■ INSTRUCTIONS FOR THE TASK ■
The line containing "Task: Click the" marks the start; extract exactly from it through the last line of the entries, and omit any pictures.

━━ DATASET ━━

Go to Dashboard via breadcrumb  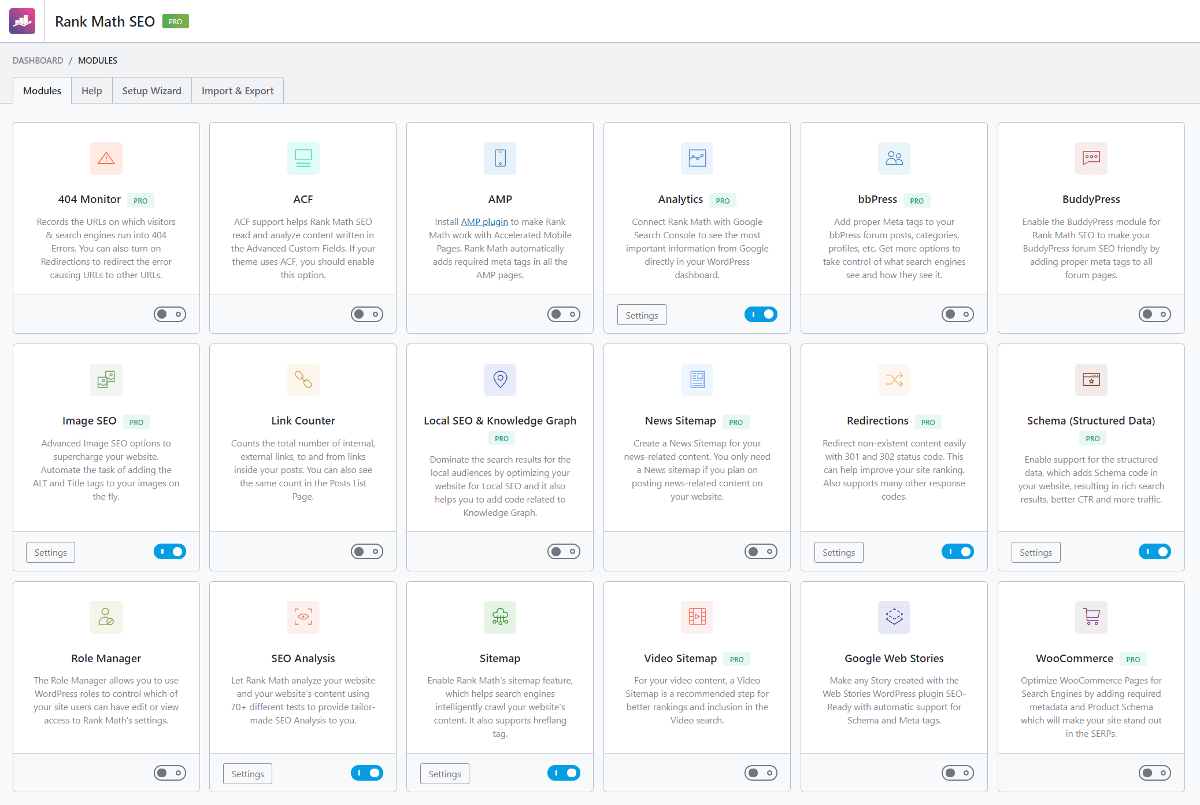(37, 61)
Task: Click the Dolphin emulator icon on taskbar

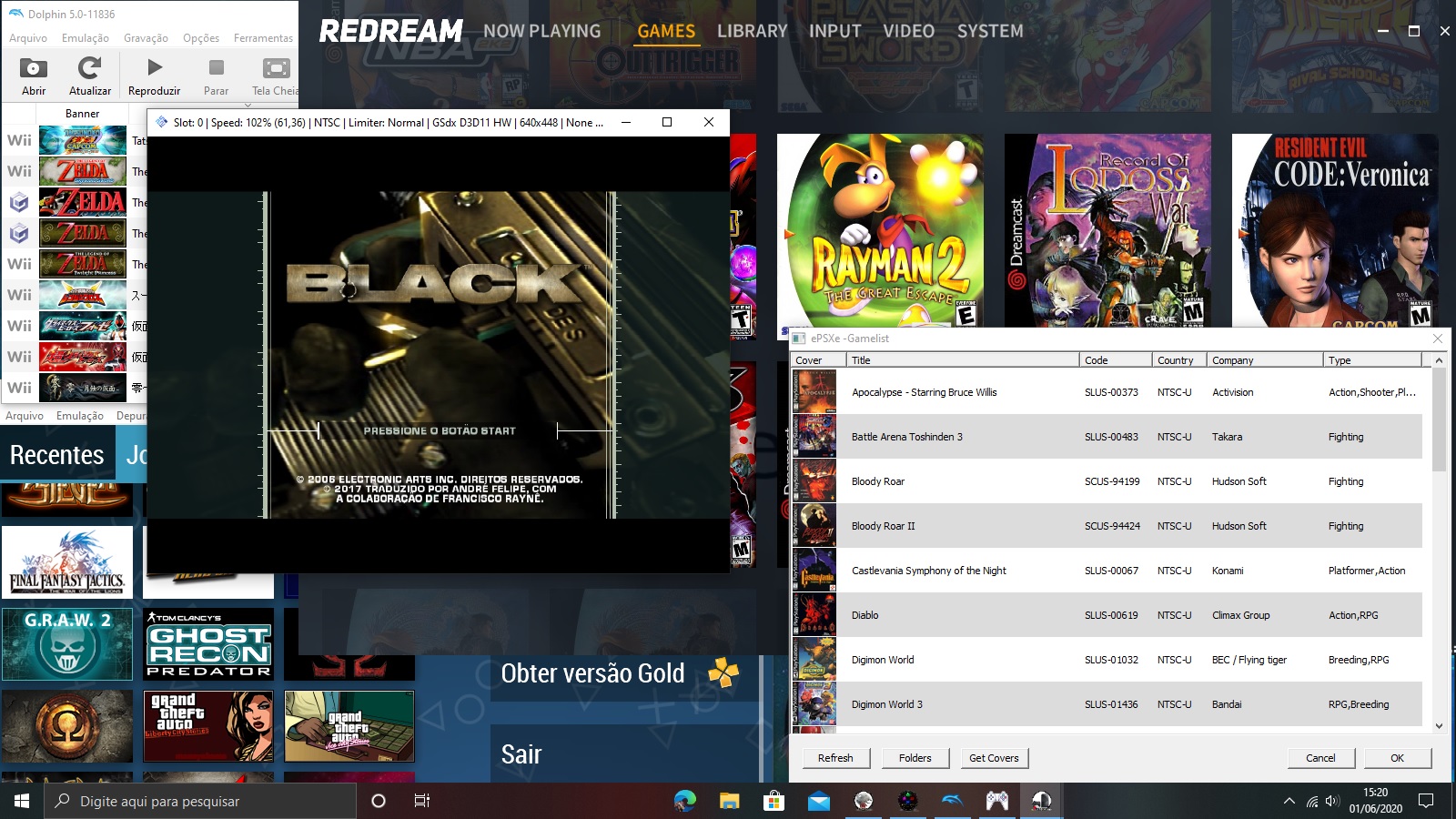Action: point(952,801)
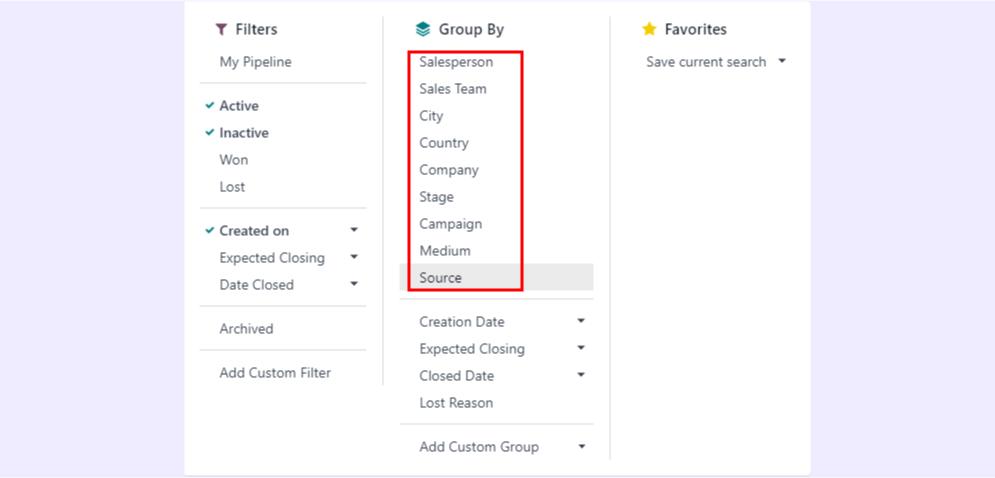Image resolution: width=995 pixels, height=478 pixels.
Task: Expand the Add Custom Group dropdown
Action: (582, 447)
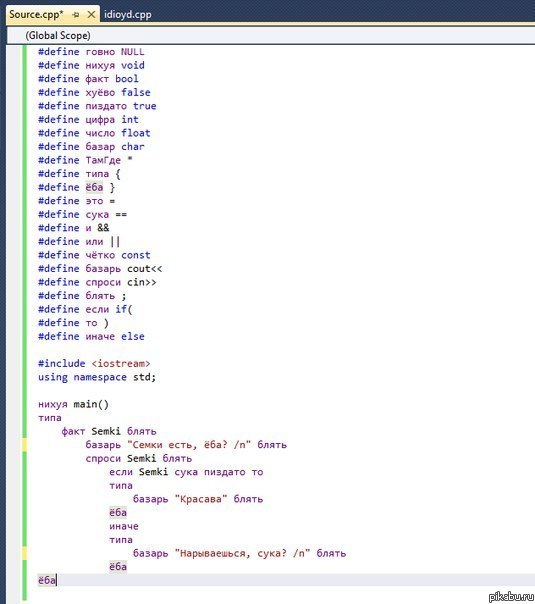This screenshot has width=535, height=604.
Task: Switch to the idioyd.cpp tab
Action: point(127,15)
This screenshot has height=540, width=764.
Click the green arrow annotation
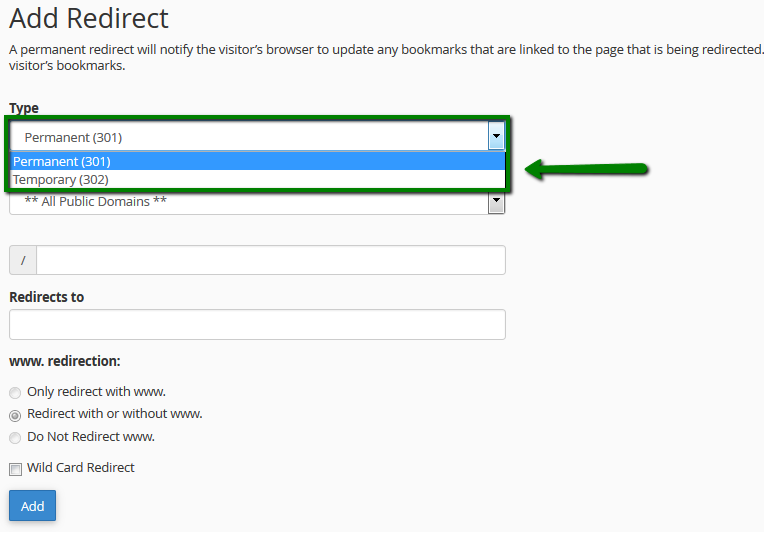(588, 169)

━━━

■ WRITTEN SOLUTION ■
Task: Click the Dolphin emulator icon on taskbar

Action: point(952,801)
Image resolution: width=995 pixels, height=478 pixels.
Task: Expand the Add Custom Group dropdown
Action: (582, 447)
This screenshot has width=535, height=604.
Task: Switch to the idioyd.cpp tab
Action: point(127,15)
This screenshot has height=540, width=764.
Click the green arrow annotation
(588, 169)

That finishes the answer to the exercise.